- REQUIRED WORK:
1. In the passage on prayer, condense the paragraph beginning "Vocal prayer, which includes all liturgical prayer" into a short bulleted list that keeps its main facts.
2. Translate this sentence from the passage on prayer into French: "The place of this prayer in the life of the priest is considerable."

Sanctus, Sanctus, Sanctus, Dominus Deus Sabaoth

If God is sanctity itself, if we sing of Our Lord that He alone is holy, “Tu solus sanctus,” it is that God is the source of all sanctity, and that it is inasmuch as we are united with God and Our Lord that we will be saints. But how can this union with God be concretely realized? Under the influence of the grace of the Holy Ghost. This union has a name: prayer—oratio.

In studying deeply both the nature of prayer and its extension in our human and Christian existence, we become convinced that the profound life of the created spirit must be one of continual prayer. Every angelic or human spirit is ordered to God by its spiritual nature, by its intellect and will, and gratuitously elevated by grace to enter and participate in the eternal beatitude of the Holy Trinity.Therefore every spirit is fundamentally religious, and its religious life manifests itself in prayer: vocal, mental and spiritual.

Vocal prayer, which includes all liturgical prayer, instituted by God Himself and by God Incarnate and fashioned by the Holy Ghost, especially in the Roman Liturgy, is the most sublime source and expression of mental and spiritual prayer. The place of this prayer in the life of the priest is considerable. To neglect it, to limit it, to render it superficial, is to ruin the essential prayer, the spiritual prayer, to which vocal prayer is ordered by the Holy Ghost.

- DATASET RECORDS:
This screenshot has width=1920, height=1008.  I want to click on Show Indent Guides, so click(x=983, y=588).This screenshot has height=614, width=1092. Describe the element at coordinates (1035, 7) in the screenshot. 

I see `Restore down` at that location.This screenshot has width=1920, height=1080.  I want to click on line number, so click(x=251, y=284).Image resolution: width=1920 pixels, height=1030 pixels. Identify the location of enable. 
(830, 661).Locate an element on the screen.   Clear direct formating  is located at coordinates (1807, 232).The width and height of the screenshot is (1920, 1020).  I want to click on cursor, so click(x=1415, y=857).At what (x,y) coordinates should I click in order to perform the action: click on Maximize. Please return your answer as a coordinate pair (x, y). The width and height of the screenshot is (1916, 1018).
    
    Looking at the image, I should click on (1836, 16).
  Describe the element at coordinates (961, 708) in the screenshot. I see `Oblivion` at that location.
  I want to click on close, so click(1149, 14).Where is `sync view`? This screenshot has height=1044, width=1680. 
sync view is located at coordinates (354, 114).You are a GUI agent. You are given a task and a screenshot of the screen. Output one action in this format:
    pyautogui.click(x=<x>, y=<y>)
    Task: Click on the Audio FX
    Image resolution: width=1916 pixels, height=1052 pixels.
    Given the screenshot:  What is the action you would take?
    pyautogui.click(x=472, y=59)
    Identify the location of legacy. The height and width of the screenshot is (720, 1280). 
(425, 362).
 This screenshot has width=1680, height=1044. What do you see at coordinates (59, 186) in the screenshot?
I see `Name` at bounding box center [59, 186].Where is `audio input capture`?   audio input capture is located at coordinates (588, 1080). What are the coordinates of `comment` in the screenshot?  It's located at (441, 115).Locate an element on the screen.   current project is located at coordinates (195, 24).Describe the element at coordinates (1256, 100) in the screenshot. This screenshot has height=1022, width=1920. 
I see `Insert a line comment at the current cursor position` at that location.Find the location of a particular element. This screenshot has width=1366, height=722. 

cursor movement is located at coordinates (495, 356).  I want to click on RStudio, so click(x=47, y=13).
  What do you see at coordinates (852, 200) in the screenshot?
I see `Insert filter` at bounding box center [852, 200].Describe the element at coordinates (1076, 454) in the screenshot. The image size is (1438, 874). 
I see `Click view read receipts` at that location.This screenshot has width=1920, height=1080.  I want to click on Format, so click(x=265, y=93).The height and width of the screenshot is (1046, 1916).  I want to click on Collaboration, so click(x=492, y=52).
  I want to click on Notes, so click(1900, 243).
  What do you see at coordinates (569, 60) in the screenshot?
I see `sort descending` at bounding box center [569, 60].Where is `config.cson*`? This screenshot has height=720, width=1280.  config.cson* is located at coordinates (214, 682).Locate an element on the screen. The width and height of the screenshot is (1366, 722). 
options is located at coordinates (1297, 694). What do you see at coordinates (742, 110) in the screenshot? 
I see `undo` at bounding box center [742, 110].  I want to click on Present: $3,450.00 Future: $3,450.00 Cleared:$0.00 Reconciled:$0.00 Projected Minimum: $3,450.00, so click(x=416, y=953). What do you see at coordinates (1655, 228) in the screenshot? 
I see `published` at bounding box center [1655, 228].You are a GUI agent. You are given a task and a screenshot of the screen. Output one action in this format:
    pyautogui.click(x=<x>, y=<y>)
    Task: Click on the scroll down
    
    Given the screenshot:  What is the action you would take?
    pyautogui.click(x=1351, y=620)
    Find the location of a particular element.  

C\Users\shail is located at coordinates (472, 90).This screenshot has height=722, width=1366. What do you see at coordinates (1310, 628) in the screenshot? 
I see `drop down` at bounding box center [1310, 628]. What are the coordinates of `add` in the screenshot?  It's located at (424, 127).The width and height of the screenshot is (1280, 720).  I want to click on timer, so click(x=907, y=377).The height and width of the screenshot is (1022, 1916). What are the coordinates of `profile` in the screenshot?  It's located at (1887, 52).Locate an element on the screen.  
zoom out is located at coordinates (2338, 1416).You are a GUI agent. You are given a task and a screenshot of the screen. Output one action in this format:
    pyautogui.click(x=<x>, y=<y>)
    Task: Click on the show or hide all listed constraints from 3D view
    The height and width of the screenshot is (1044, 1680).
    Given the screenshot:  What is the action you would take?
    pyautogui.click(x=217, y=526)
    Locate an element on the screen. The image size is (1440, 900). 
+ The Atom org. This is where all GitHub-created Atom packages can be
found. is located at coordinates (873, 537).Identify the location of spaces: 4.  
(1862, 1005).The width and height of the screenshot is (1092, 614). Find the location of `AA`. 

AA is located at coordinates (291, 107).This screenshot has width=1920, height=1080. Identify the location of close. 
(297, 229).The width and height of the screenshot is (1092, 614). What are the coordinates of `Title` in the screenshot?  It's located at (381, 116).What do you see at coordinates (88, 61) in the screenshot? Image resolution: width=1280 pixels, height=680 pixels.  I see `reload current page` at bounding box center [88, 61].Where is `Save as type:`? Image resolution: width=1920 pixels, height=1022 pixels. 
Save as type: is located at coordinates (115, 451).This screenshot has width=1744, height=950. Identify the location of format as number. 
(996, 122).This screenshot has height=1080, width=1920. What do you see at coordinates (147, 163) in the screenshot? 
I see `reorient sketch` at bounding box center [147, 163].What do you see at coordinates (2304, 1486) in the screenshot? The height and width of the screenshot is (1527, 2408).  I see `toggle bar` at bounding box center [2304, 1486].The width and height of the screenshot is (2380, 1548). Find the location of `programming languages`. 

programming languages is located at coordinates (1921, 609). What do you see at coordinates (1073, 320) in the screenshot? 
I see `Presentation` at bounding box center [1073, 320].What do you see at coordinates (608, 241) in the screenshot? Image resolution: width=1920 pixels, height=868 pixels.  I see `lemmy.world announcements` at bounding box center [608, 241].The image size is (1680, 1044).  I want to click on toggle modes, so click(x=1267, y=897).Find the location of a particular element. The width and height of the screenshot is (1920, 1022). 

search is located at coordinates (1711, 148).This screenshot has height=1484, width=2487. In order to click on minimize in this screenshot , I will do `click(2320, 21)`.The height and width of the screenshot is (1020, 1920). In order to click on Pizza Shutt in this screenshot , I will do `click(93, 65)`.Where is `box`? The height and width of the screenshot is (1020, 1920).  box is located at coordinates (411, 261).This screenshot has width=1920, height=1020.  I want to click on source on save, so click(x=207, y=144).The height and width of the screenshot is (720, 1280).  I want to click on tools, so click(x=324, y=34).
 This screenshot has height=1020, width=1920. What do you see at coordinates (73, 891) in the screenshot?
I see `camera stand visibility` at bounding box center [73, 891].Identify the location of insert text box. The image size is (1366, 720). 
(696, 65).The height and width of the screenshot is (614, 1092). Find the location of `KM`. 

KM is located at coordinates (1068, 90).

- CORRECT ANSWERS:
1.
- Vocal prayer includes all liturgical prayer.
- God, God Incarnate, and the Holy Ghost instituted and fashioned it, especially in the Roman Liturgy.
- It is the most sublime source and expression of mental and spiritual prayer.
- It holds a considerable place in the priest's life.
- Neglecting, limiting, or making it superficial ruins spiritual prayer, the essential prayer to which the Holy Ghost orders vocal prayer.

2. La place de cette prière dans la vie du prêtre est considérable.